Brandon Beal (born December 16, 1983) is an American singer, songwriter and producer. He gained recognition through his single "Twerk It Like Miley" which went viral through the app Dubsmash, and charted in 14 different countries including Denmark, Indonesia, and Malaysia. He later released the single "Golden" that featured Lukas Graham which also reached number 1 in Denmark, and charted in Sweden, Norway, and Germany. He also hit the number 1 spot in Denmark with the Christopher song "CPH Girls" that featured him.

Career
Beal gained his first musical recognition through his independent album Comfortable released in 2006, (a collaboration with Danish/American producer Multiman). Brandon Beal has worked with artists like Snoop Dogg, Flo Rida, Juelz Santana, Kato, Lukas Graham and Christopher.

In February 2011, Beal and Rasmus Hedegaard, also known as Beal & Ras toured Denmark with Kato and Ida Corr. Their first single "Money" stayed on the Danish Dance charts for 14 weeks peaking at No. 13. They released their second single "I Like It" featuring Troo.L.S on August 18, 2011.

Beal was featured on "My House 2.0" on Kato's album Discolized 2.0. The song peaked at No. 40 on Hitlisten without being an official single. He is also featured on Kato's single "Never Let U Go" that also features Snoop Dogg. The single debuted at No. 2 on Hitlisten in its first week of release.

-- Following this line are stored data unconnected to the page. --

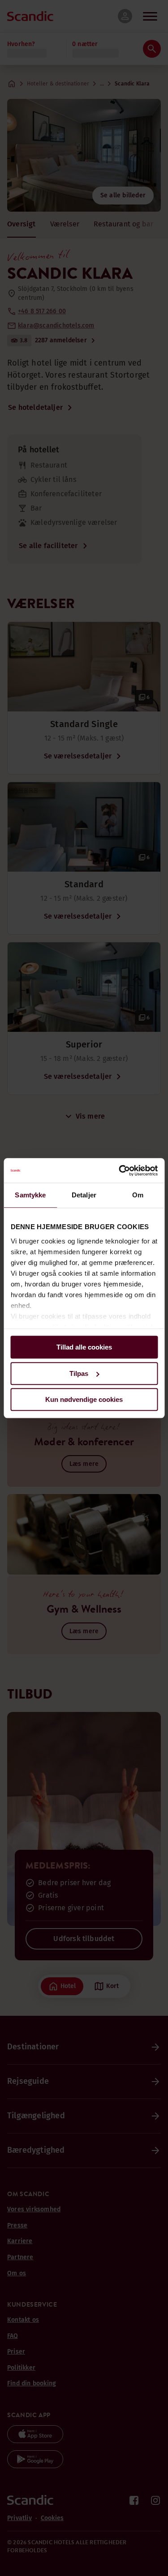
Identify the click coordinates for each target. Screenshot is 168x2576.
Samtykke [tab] (30, 1195)
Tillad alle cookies (84, 1347)
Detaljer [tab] (84, 1195)
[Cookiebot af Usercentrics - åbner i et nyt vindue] (120, 1170)
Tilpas (78, 1373)
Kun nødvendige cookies (84, 1399)
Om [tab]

He also worked alongside Danish singer and band Lukas Graham on their album, which was No. 1 on the album charts for 11 weeks, and to date has gone 3× platinum. On October 22, 2012, Lukas Graham released the single "Better Than Yourself" which was also co-written by Brandon. This song debuted at No. 1 on Hitlisten, and is his biggest selling single to date.

In 2014, he released the song "Twerk It Like Miley" produced by Hedegaard and featuring 
Danish singer Christopher. The single reached number one on Tracklisten, the official Danish singles chart and later received a Danish Music Award for "Club Hit of the Year".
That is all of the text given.